The Silver Palm was a daily passenger train route operated by Amtrak between Miami and Tampa in the U.S. state of Florida. Service began in 1982 and ended in 1985.

From 1996 to 2002, Amtrak reused the Silver Palm name to rebrand its New York–Miami Palmetto route under the Silver Service banner.

History 

Amtrak introduced the first Silver Palm as a single round trip service between Miami and Tampa, Florida, on November 21, 1982. The train was subsidized by the Florida Department of Transportation as a 403(b) service.  The train operated over the tracks of the Seaboard System Railroad between Miami and Tampa via Auburndale.  The northbound train departed Miami in the morning and returned from Tampa in the afternoon.  Travel time was approximately five hours in each direction.  A bus connection was provided between  and . It followed the traditional SAL mainline through Wildwood and Ocala in north-central Florida. 

The Silver Palm was the first intrastate train to use the then-new Amfleet II coaches.

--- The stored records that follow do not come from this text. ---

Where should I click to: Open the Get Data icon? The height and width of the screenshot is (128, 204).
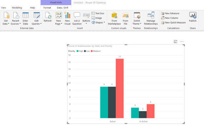click(x=6, y=15)

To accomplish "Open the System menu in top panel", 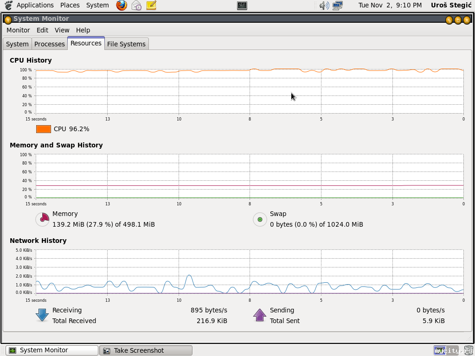I will tap(97, 5).
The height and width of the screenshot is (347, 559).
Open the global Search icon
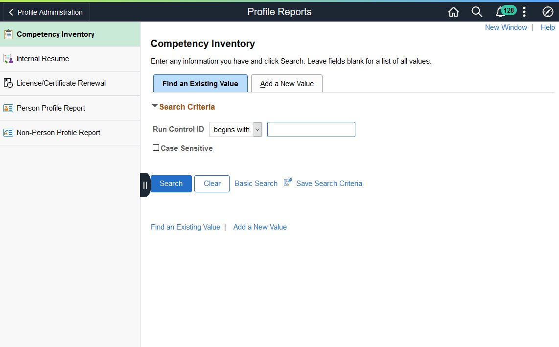click(x=477, y=11)
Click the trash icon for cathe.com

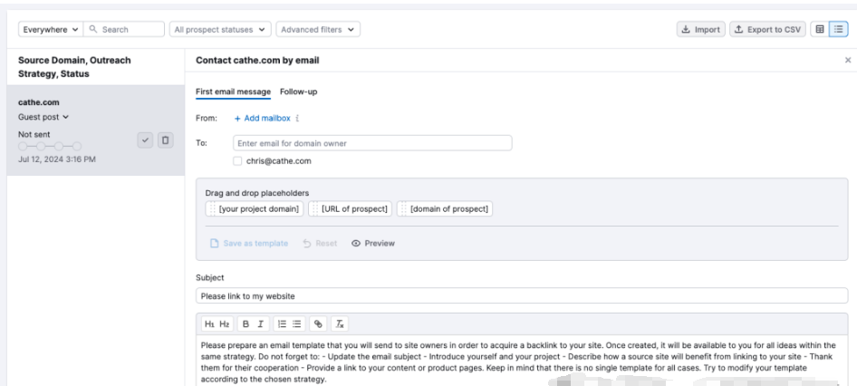(166, 140)
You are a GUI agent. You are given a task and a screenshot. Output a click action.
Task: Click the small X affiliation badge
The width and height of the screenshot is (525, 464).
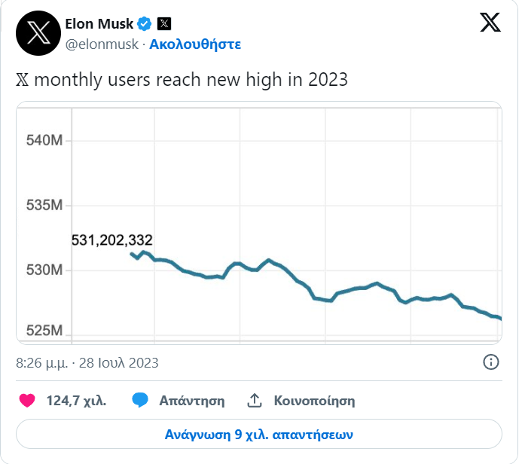[x=164, y=23]
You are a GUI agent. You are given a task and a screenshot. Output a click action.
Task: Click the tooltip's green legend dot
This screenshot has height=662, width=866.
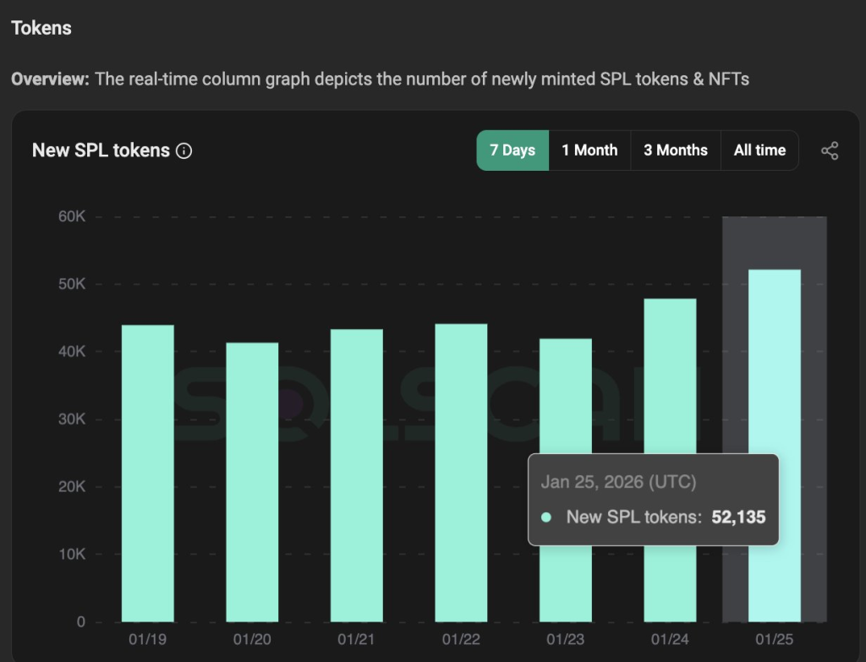tap(546, 517)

The initial consist was two coaches and a cafe car.

During its service, train crew were required to manually throw switches for the train to operate between divisions. Amtrak had worked to remove speed restrictions on the line and considered adding more stops in an effort to improve service and increase the train's profitability. The state also tried to help boost ridership following a publicity tour by then Lieutenant Governor Wayne Mixson in August 1984, in part to build a base of riders for proposed high-speed service in the state. After a two-year trial the Florida Department of Transportation recommended ending subsidies for the Silver Palm. State law required that state-sponsored services maintain a farebox ratio of 60% to continue funding. 

FDOT announced on October 20, 1984 that the Silver Palm'''s ratio was 45.3%. The service was scheduled to be discontinued on November 20, 1984. The Florida Coalition of Rail Passengers sued the state, arguing that the Department of Transportation had calculated the operating ratio incorrectly, and won at the district court level. This decision was overturned on appeal by the Florida First District Court of Appeal on March 28, 1985. The Silver Palm was discontinued on April 30, 1985.   It was estimated to have cost $4 million over the course of its run.

 Revived name 

The second Silver Palm was a long-distance passenger train between New York, New York, and Miami, Florida. This was a revival of the Palmetto, which Amtrak had discontinued on April 1, 1995. Service began on November 10, 1996. For a period in the mid-1990s, as in the 1996-1997 season, it was Amtrak's only train passing through Ocala area north-central Florida section in 1996. Amtrak restored the Palmetto name on May 1, 2002, after the train lost sleeping and dining car service.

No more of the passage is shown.